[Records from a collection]
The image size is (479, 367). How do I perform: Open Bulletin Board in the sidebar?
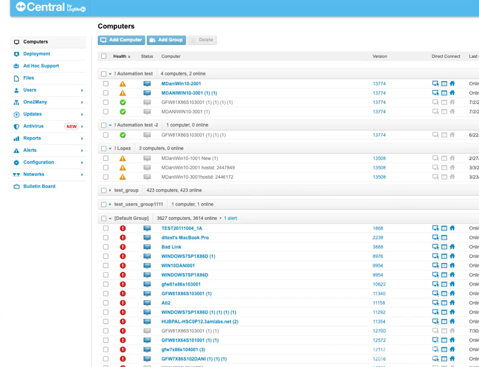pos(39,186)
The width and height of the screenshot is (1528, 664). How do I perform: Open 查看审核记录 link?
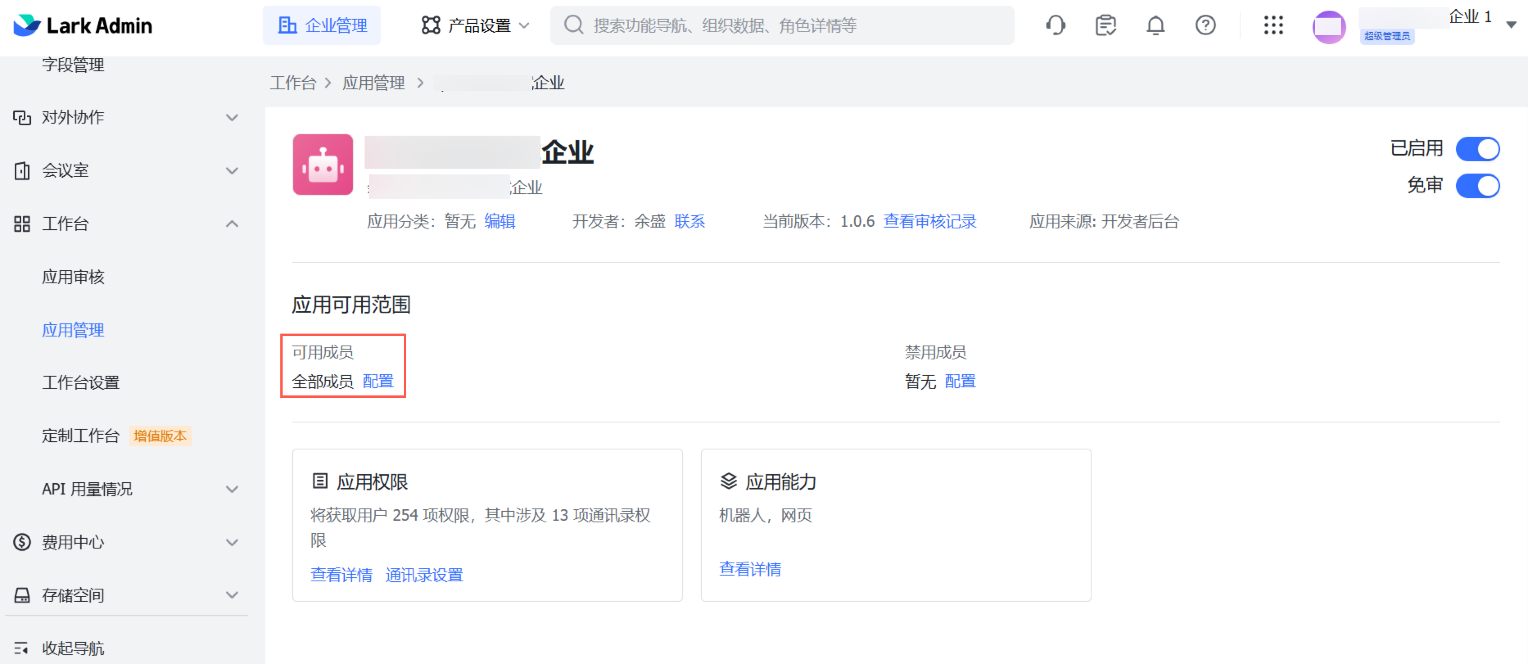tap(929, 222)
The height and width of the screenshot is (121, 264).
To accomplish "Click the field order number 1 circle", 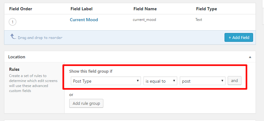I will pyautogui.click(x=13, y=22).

==

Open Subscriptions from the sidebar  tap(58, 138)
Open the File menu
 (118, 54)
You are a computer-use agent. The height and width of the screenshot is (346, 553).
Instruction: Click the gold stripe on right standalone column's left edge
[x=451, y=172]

* * *

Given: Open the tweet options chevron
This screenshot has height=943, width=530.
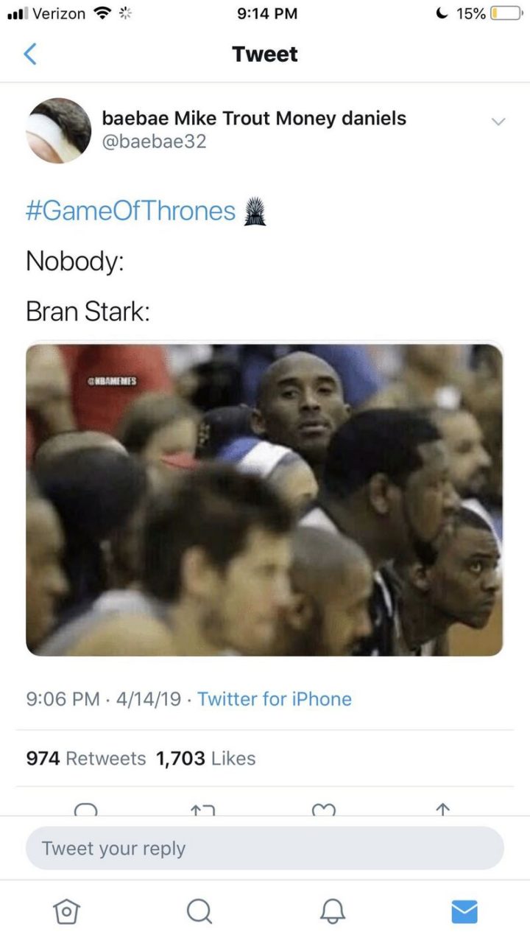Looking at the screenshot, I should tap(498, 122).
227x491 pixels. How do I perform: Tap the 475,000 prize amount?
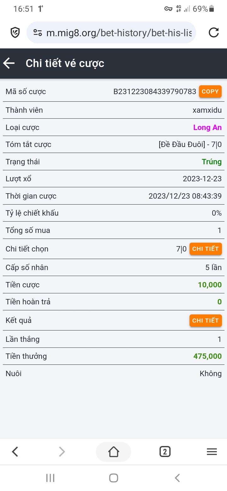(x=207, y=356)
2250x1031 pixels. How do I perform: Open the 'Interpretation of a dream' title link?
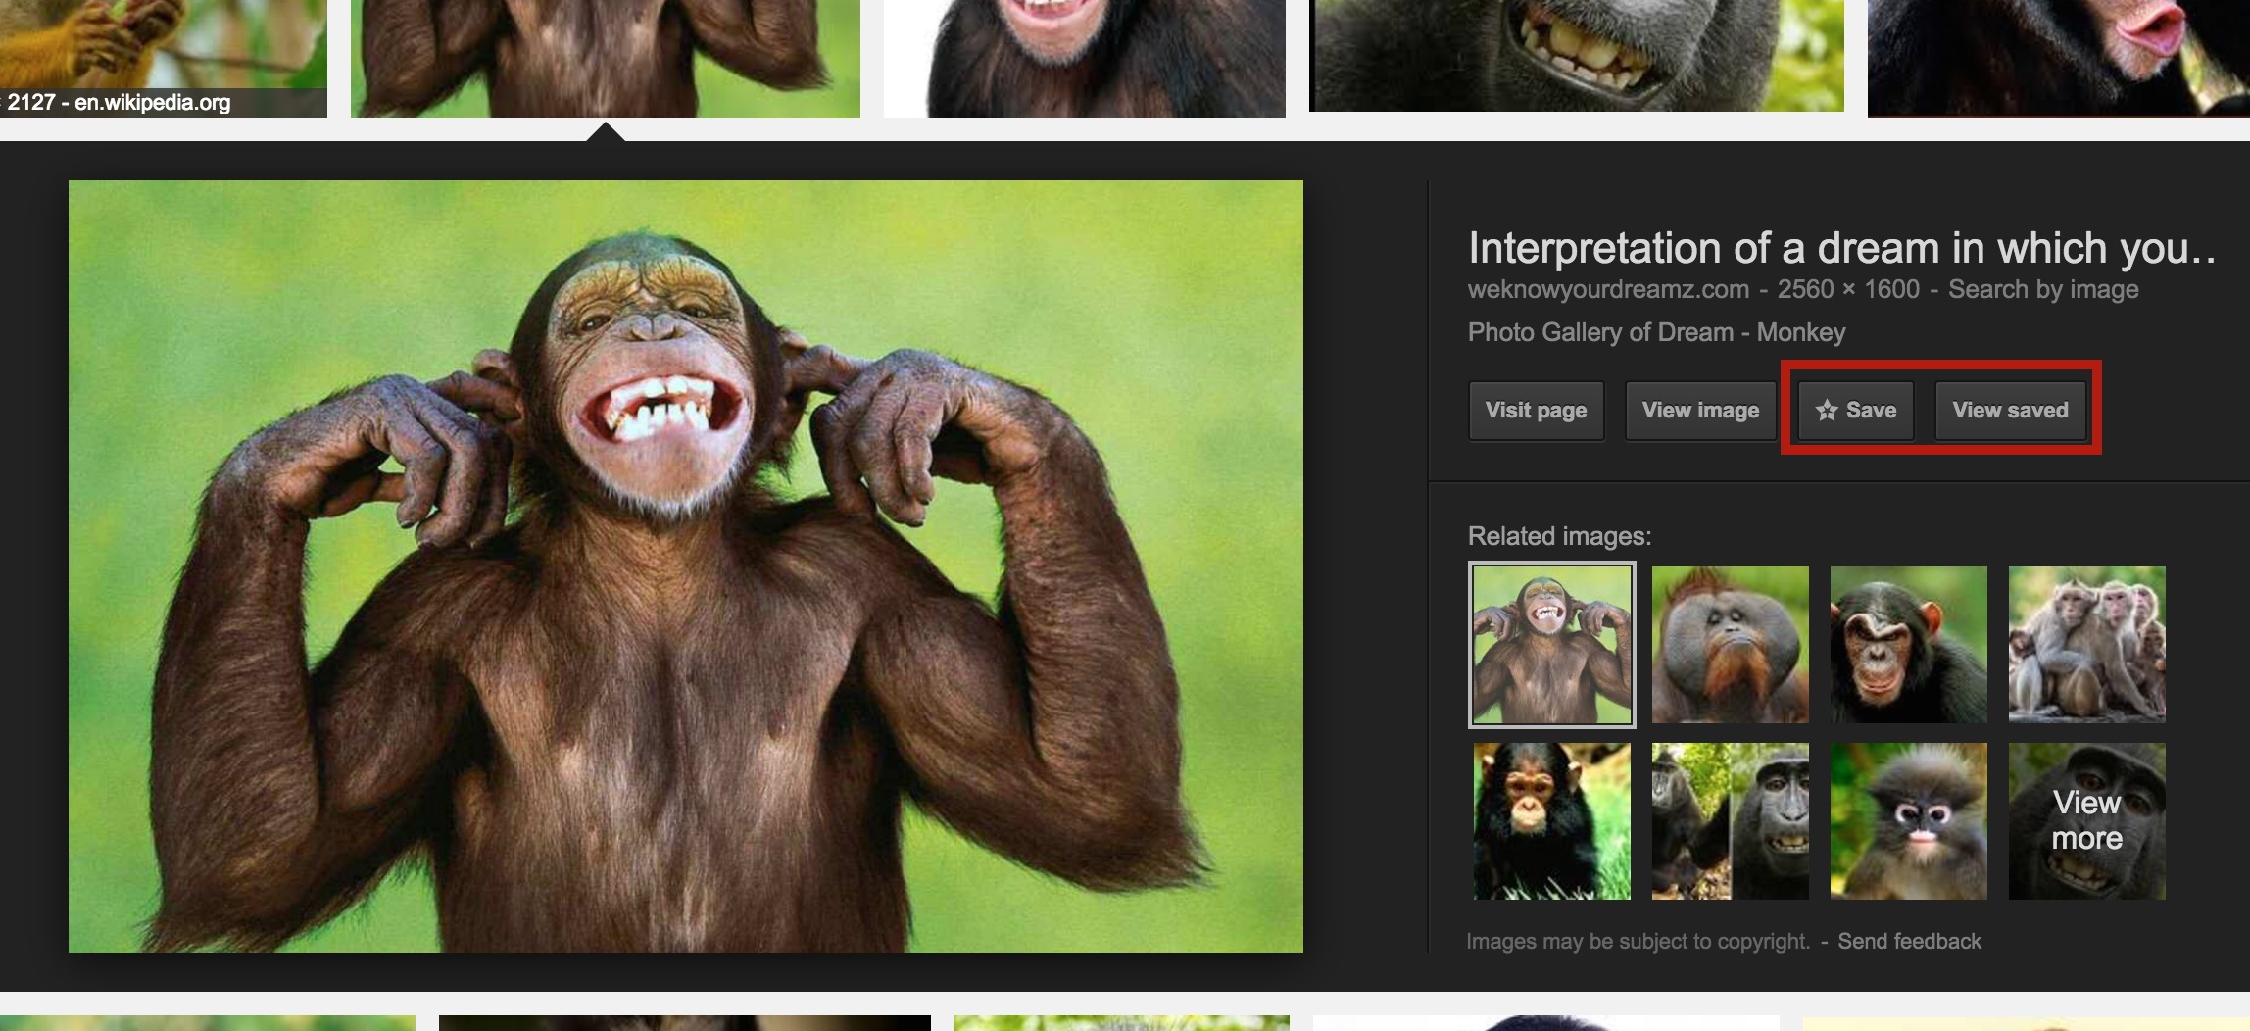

◆ Directive: Rename "gold stripe" to "blue stripe" in the lines from the one holding "Open the File menu" through the one holding "[x=451, y=172]", and give back only those lines, otherwise unchanged.

◆ Written response:
Open the File menu
 (118, 54)
You are a computer-use agent. The height and width of the screenshot is (346, 553).
Instruction: Click the blue stripe on right standalone column's left edge
[x=451, y=172]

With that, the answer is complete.